— INSTRUCTIONS FOR THE TASK —
Rewrite the discussion of mathematical logic below, starting at the words "Mathematical logic was" and stopping after "of abstract algebra.", with "abstract algebra" replaced by "modern algebra".

start PASSAGE TO READ

I have yet to find a nexus between logic and math, so in my humble opinion, there is no overlap between the two.
- Mathematical logic, also known as symbolic logic, is a separate field of mathematics, one that analyzes the systems of reasoning behind mathematics using symbols. Like Chalst said below, it is basically a synonym for formal logic. Lebob 00:53, 23 Dec 2004 (UTC)
I would hesitate to call Mathematical Logic a subfield of Mathematics. The logic of George Boole and C.S. Peirce may certainly be considered to be a subfield of mathematics as it is, in essence, Algebra limited to the number 1 and 0 (true and false). Other forms of mathematical logic such as that of Russell or Frege decreed that mathematics could be reduced to logic and not vice versa. So it is a bit of a grey area and maybe not something which should be stated in the first line of the article...? Aindriú Conroy 14:54 01 August 2006
Mathematical logic is generally considered a synonym for formal logic. Formal logic is taught mostly as a part of mathematics, which may answer part of your first question. If you could provide an example from the history of logic, where a reasoning system is distinguished from logic, that the second paragraph may make sense and may have some credibility. Unequivocally there are many types of logics, many different deductive systems, but the main ones used are sentential (sometimes called misleadingly propositional) or predicate logic, with minor differences (like how they treat identity operators). Predicate logic with identity is used in math courses as the basis for axiomatic set theory, for either Zermelo-Frankel or Godel-Von Neumann-Bernays variants, and no more logic is required than that. It would seem from an axiomatic point of view, mathematics is entirely dependent on and presupposes logic, however just like people learn how to speak before they ever take language courses, or play games before learning the rules, people can reason and count, before formally learning either logic or math. Logic is a very useful tool when doing mathematics, indispensible for proving mathematical theorems, doing any interesting work in mathematics. It would seem that set theory is indispensible to model theory, or the semantic part of formal logic. This leads to a circular situation, if you use model theory to prove theorems about logic, and logic to prove set theory theorems, and then set theory to prove model theoretic theorems, where does that leave you?
[edit] Questions and Quibbles
I've got quite a few complaints, and a couple of questions, about this article. I'll start here in the Talk page before upsetting anyone in my edits on the main page.
Although the layperson may think that mathematical logic is the logic of mathematics, the truth is rather that it more closely resembles the mathematics of logic
- Mathematical logic refers to both, and my impression is that overall, in scientific contexts more commonly the former. See, eg. the FOM list.
Mathematical logic was the name given by Peano to what is also known as symbolic logic. In essentials, it is still the logic of Aristotle, but from the point of view of notation it is written as a branch of abstract algebra.
- I haven't heard that the term "mathematical logic" is due to Peano. Do we have a source for this? (I'm not skeptical, just interested)

end PASSAGE TO READ
start MATERIAL

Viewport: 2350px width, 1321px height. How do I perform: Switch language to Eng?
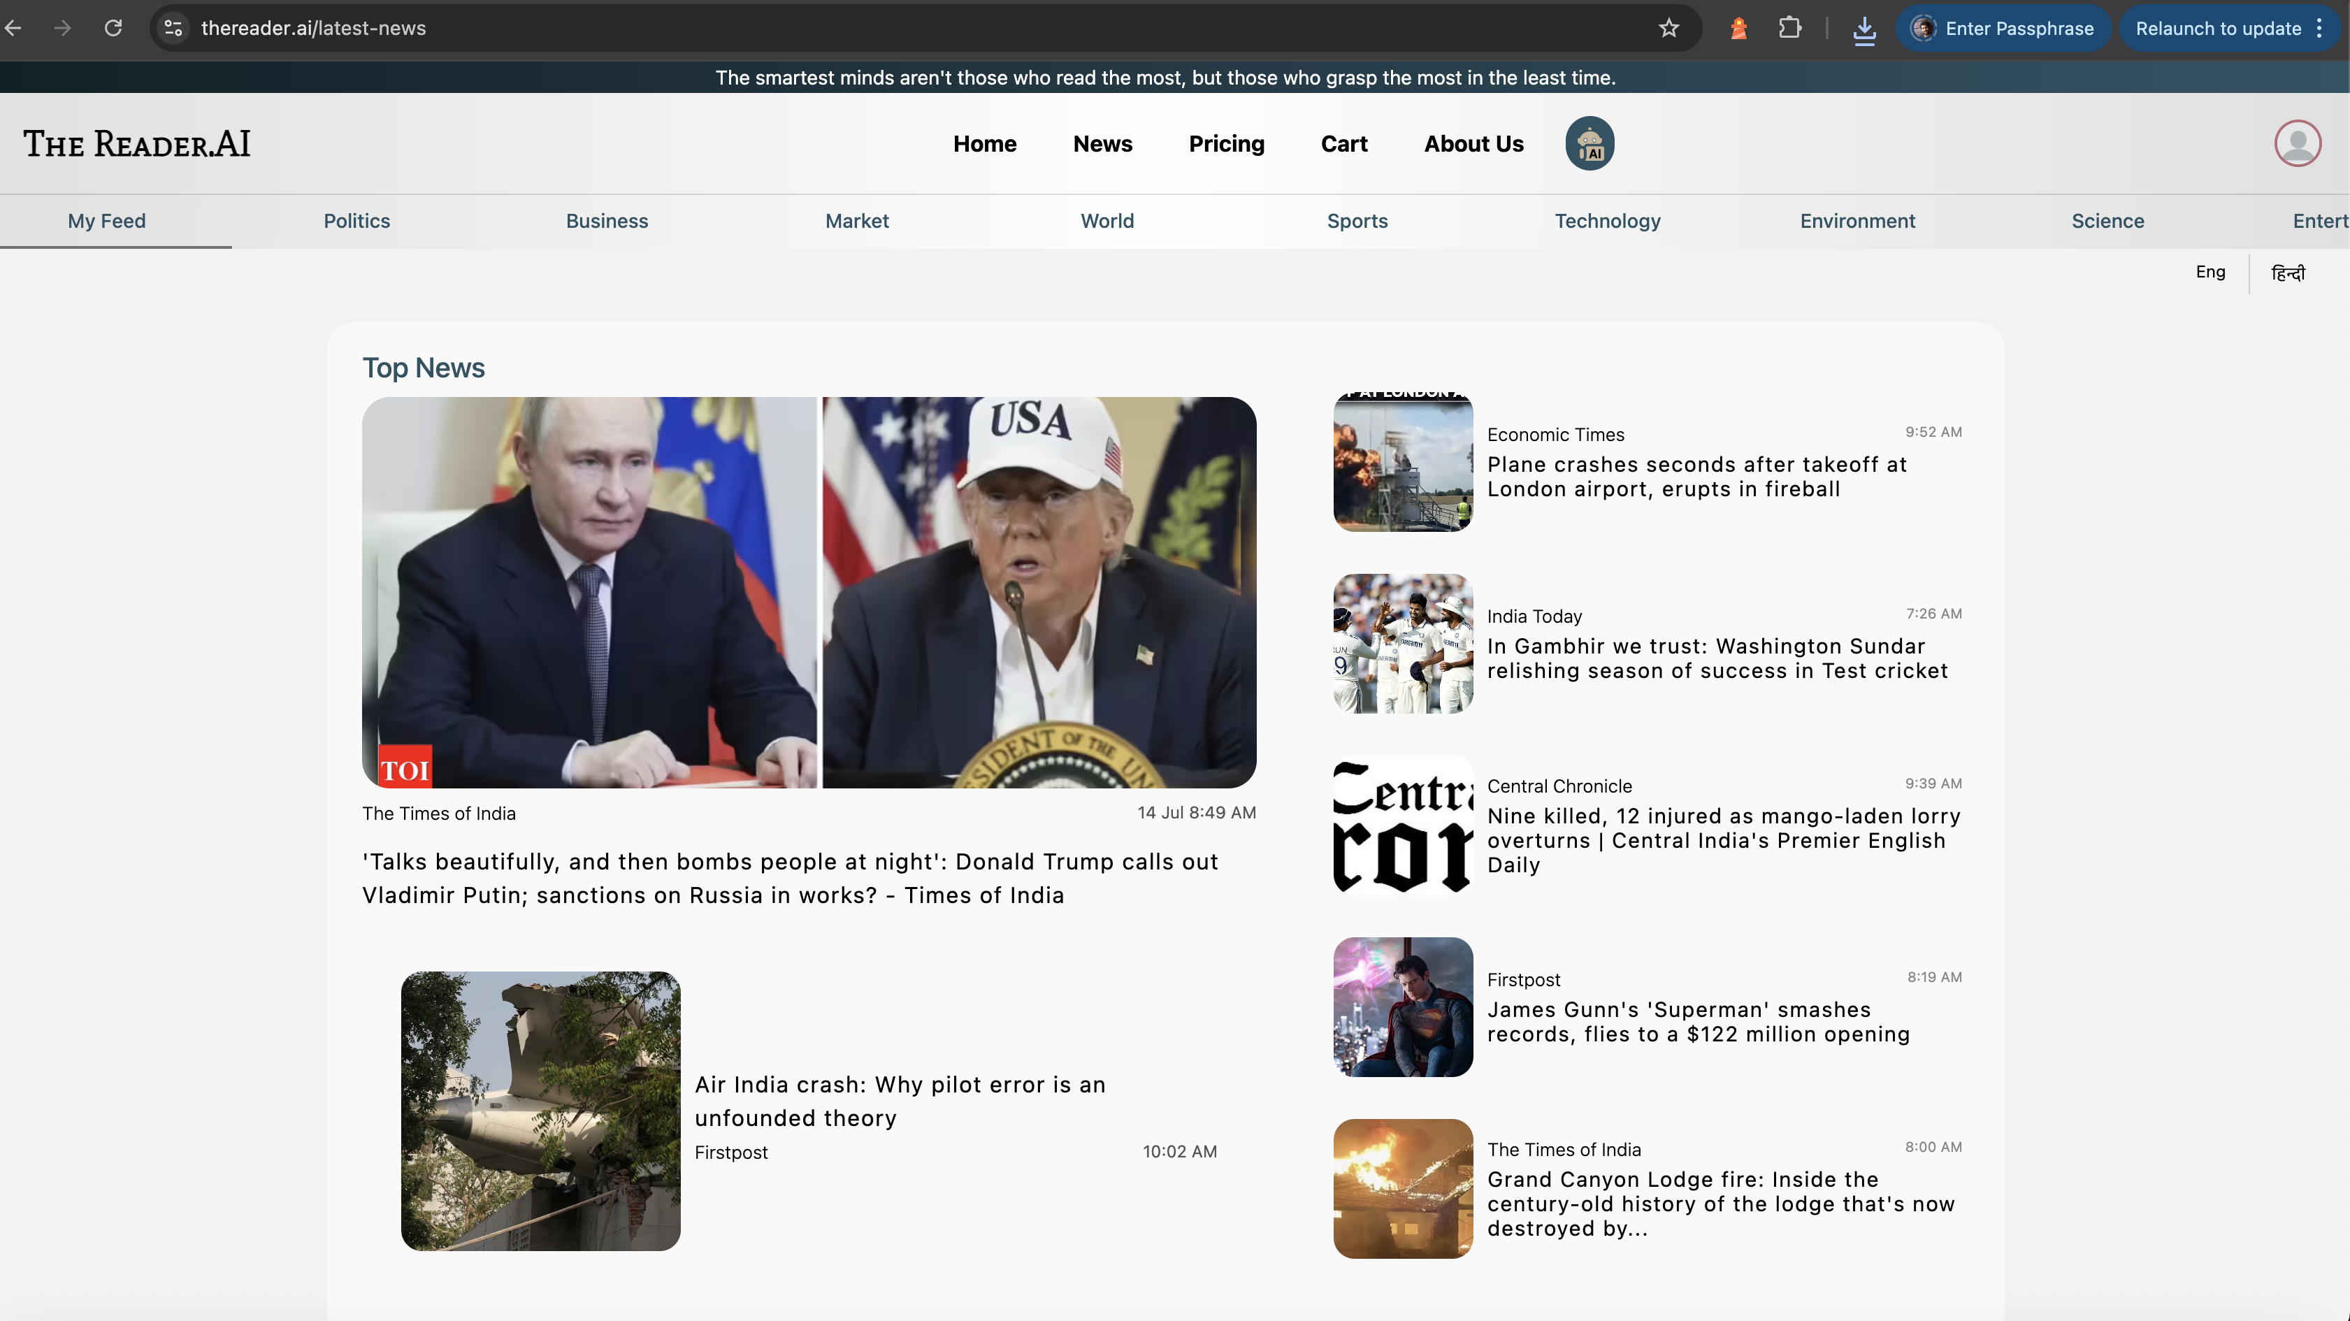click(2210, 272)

end MATERIAL

— THE RESPONSE —
Mathematical logic was the name given by Peano to what is also known as symbolic logic. In essentials, it is still the logic of Aristotle, but from the point of view of notation it is written as a branch of modern algebra.